Del Potro made his return in February at the Delray Beach Open and reached the semi-finals. He followed with a quarter-final result in Munich and semi-finals in Stuttgart, and quickly re-established himself as a force to be reckoned with on the sport’s biggest stages. In addition to ousting Stan Wawrinka at Wimbledon, del Potro beat World No. 1 Novak Djokovic and Rafael Nadal en route to a silver medal at the Rio Olympics, made the quarter-finals of the US Open and won his first tour-level title since 2014 at the If Stockholm Open, securing his return to the Top 50.
“I’m so happy to be nominated for this,” said the 28 year old. “It’s been a great season for me. I’ve been playing a lot of tournaments with great success. I got the silver medal in Rio, then made the quarter-finals in another Grand Slam. I think I deserve this gift, but all my colleagues also deserve it too. I am so happy just to be nominated.”
At the age of 37, the towering Croat recovered from a left knee injury to notch his first multi-title season since winning his first three tour-level titles in 2007.
Karlovic missed the opening months of the season, returning in April to reach the TEB BNP Paribas Istanbul Open semi-finals. He made his biggest mark over the summer, when he secured titles on grass at the Hall of Fame Tennis Championships in Newport and on hard court at the inaugural Abierto Mexicano Mifel in los Cabos. With the Newport crown, he became the oldest ATP World Tour singles champion since 1979.
“I’m really happy and honoured and grateful that I was nominated for this award,” said Karlovic. “It really means a lot to me because in the beginning of the year, for the first four months I was injured with my knee. It was hurting a lot. I had to do a lot of exercises, treatment and hard work. Especially now at my age, when every injury is huge, I didn’t know how it will all end up. To be able to do what I did after the injury this year, to be able to bounce back like this, was really unbelievable for me.”

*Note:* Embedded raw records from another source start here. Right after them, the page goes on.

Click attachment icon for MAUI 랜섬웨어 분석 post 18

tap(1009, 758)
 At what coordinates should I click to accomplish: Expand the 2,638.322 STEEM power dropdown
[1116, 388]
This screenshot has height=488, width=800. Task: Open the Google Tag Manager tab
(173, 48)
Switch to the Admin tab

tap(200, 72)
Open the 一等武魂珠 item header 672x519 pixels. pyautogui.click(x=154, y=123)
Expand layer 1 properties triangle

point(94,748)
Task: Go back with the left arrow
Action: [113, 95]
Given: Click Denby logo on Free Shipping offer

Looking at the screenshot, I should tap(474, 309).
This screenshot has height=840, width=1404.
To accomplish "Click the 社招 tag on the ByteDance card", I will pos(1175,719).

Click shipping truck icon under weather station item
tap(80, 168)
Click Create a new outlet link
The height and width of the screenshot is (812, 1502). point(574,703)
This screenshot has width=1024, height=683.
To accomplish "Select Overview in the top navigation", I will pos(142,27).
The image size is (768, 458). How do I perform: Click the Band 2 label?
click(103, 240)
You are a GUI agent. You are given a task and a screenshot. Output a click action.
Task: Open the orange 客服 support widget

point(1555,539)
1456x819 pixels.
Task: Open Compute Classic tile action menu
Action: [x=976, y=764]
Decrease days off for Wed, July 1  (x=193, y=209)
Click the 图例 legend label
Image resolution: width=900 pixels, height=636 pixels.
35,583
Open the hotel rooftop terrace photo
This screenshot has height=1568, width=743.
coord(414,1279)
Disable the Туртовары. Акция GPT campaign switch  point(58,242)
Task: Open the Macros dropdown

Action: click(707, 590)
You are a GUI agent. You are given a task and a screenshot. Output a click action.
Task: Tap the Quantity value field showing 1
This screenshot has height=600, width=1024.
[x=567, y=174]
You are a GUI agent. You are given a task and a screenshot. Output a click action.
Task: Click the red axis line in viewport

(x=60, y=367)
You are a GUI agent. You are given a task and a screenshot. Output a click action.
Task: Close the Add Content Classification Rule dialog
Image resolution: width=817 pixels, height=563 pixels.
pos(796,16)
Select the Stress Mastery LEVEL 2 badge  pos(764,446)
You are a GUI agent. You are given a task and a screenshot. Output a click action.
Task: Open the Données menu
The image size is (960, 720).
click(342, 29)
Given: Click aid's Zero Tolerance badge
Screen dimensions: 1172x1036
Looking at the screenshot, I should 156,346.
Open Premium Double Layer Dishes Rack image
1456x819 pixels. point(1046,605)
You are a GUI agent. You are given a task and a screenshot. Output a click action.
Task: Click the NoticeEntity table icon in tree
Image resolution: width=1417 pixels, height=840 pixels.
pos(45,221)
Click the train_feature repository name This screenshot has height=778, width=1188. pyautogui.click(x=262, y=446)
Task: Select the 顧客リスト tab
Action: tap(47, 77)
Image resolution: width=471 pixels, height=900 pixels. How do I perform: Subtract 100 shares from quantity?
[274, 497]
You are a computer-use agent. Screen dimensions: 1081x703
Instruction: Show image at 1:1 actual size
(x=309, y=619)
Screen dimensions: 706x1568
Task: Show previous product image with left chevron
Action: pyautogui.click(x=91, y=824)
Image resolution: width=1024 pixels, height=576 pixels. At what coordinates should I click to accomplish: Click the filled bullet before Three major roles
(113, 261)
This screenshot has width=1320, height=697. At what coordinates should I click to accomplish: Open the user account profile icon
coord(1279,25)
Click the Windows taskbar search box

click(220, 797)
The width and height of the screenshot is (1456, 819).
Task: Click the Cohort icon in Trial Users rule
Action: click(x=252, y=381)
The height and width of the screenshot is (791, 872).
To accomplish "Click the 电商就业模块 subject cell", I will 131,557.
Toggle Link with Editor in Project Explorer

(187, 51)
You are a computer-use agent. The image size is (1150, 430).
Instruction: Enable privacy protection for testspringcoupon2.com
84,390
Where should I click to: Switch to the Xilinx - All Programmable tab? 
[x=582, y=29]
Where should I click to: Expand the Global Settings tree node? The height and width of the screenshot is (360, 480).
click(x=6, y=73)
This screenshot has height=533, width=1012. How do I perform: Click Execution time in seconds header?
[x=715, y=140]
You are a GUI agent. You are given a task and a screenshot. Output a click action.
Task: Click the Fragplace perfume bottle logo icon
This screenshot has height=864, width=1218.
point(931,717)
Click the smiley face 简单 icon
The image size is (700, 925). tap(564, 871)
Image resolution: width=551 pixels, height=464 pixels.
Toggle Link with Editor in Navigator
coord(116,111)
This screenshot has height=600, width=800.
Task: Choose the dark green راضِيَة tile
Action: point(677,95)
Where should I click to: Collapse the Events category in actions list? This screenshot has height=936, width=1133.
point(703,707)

After being sidelined close to two years due to a groin injury and a torn tendon in his right adductor, the 33 year old climbed from outside the Top 600 of the Emirates ATP Rankings in 2015 to the Top 60.
Mayer used success on home soil to spark his rise, qualifying into the tour-level events in Munich and Stuttgart, where he respectively reached the second round and quarter-finals, before claiming his biggest career title at the ATP World Tour 500 tournament in Halle. The former World No. 18 upset two Top 10 players, Kei Nishikori and Dominic Thiem, before defeating fellow German Alexander Zverev for the Gerry Weber Open title - his first since winning Bucharest in 2011.
In August, Mayer went on a 10-match winning run on the ATP Challenger Tour, claiming titles in Portoroz and Meerbusch, to rise to No. 58 going into the US Open.
“It was really a hard time for me, not playing tournaments and being injured,” he said. “I did a really nice comeback, being back to the Top 60, and I’m really happy about my performance in the past five months. It was a really nice and special feeling to win a big title at ATP World Tour 500 this year on grass in Germany.
“Tennis is getting so much faster and fitter every year, and it’s so hard to come back, especially if you have to come through the Challengers. The level of the game increases so much, and of course it was really helpful for me to win this big title with 500 points, so I can play the big events now.”